Honorable Members of Congress, I’m Katie Boychuck from the north side of Chicago, or simply Collin’s mom. Around 4 months old, Collin’s development diverged from that of his older brothers. He developed crossed eyes needing surgical repair, failed hearing tests, multiple hernias, and he stopped breathing at night—all necessitating surgery. He was no longer meeting his milestones. Life was just harder for Collin. The doctors recommended genetic testing but didn’t expect significant findings. That’s why, when a notification popped up in Collin’s chart, I was stunned: “MED13L mutation, pathogenic.” I wondered, what could these letters and numbers mean?

As I waited for the doctor’s call, I searched the internet, and the scarce information I found broke my heart: intellectual disability, non-verbal communication, seizures, heart defects, maladaptive behavior—no treatments, no cures. Suddenly, dreams of tee ball games and college visits were replaced by endless therapies and the stark reality of becoming a long-term care provider.

Imagine discovering your child has a condition so rare that even your doctor has to scour the internet for information. That’s our reality, a reality shared by many in the rare disease community. In the two years since Collin’s diagnosis, I’ve yet to meet a doctor or therapist familiar with MED13L before meeting him. Our journey led us to the MED13L Foundation, where I discovered that parents of children with special needs not only bear the burden of organizing but also funding the research essential for understanding and treating MED13L.

Today, I stand before you not just as a mother advocating for her son but for all affected by rare diseases, calling for increased NIH funding dedicated to rare disease research.
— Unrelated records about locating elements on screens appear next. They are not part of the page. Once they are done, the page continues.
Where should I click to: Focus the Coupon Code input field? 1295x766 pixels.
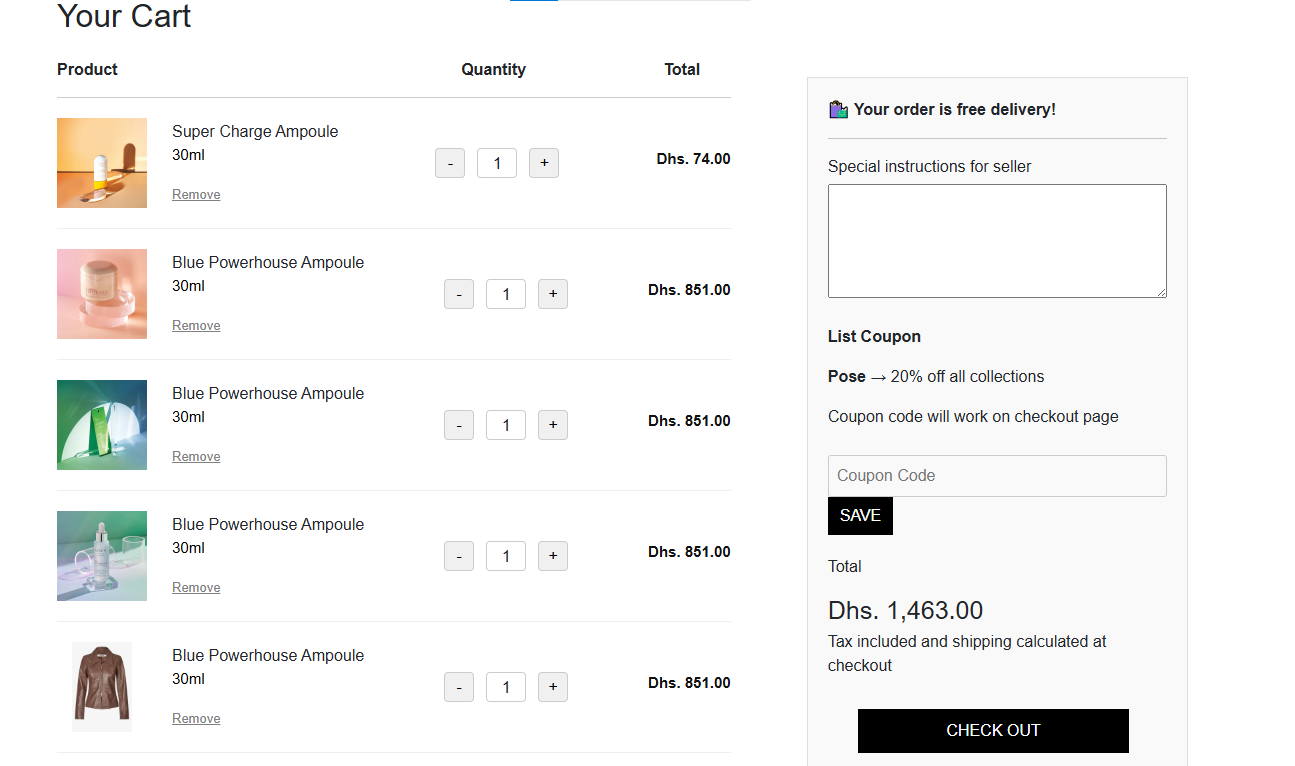point(997,476)
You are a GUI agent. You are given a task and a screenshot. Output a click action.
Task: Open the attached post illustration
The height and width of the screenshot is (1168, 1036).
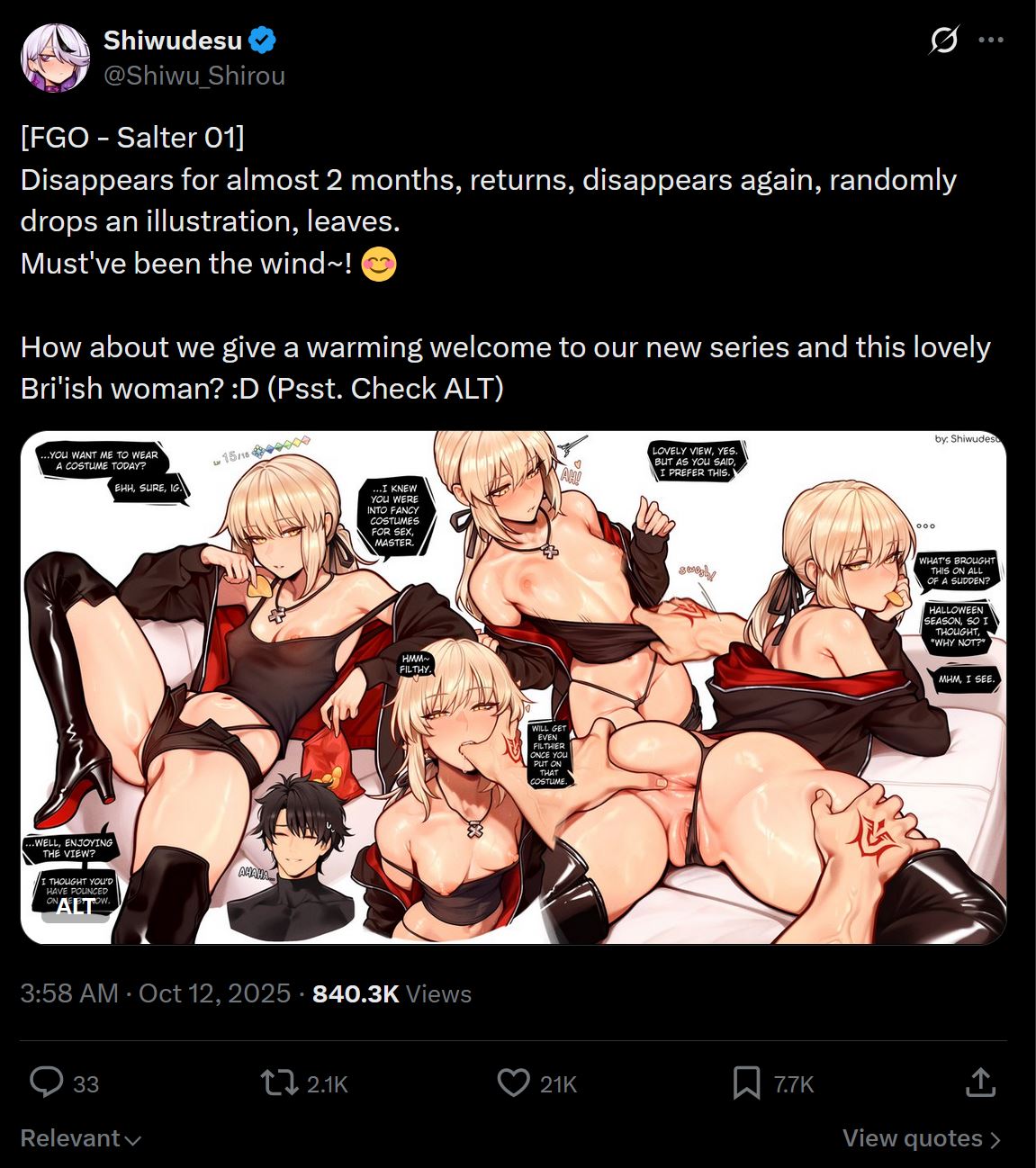tap(513, 687)
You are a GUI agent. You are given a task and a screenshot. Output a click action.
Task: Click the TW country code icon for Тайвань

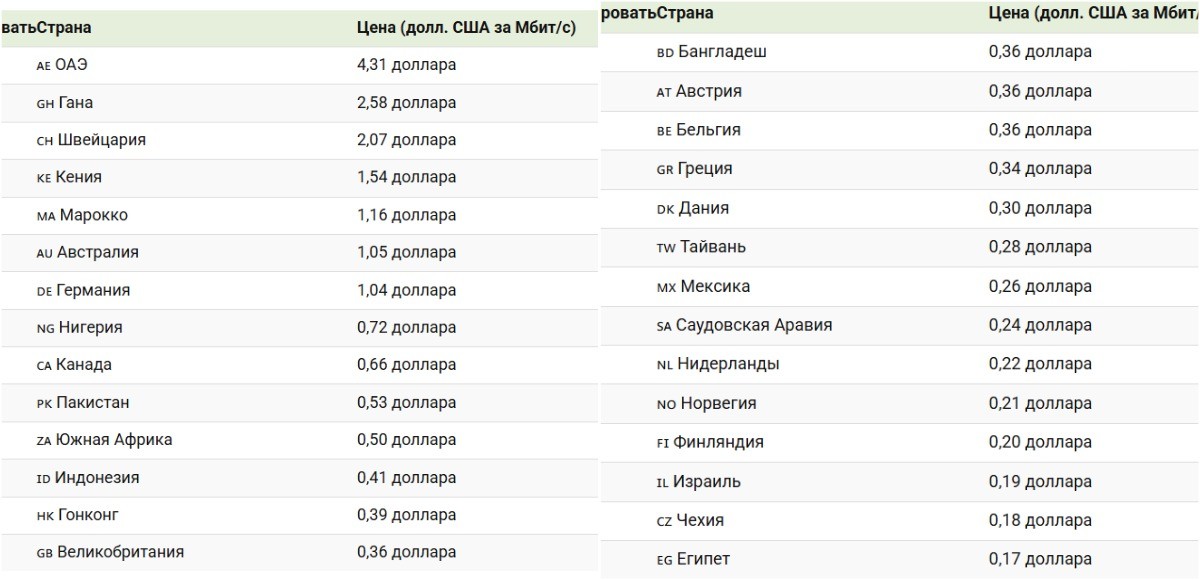[666, 248]
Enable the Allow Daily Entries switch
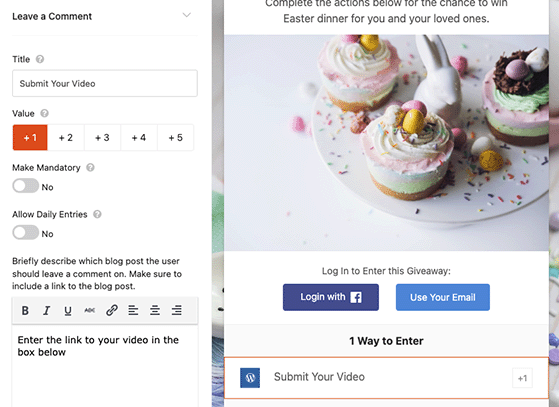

This support is critical for advancing our knowledge, developing resources, and discovering treatments.

Investing in rare disease research ensures no family faces their journey alone. Together, we can make “rare” mean recognized, not forgotten.

Katie Boychuck

Katie Boychuck

Katie Barry Boychuck has extensive corporate legal experience in nonprofit governance and financial reporting. She lives in Chicago with her husband Mike and three sons, Mac, Jack, and Collin, who was diagnosed with MED13L at 15 months old.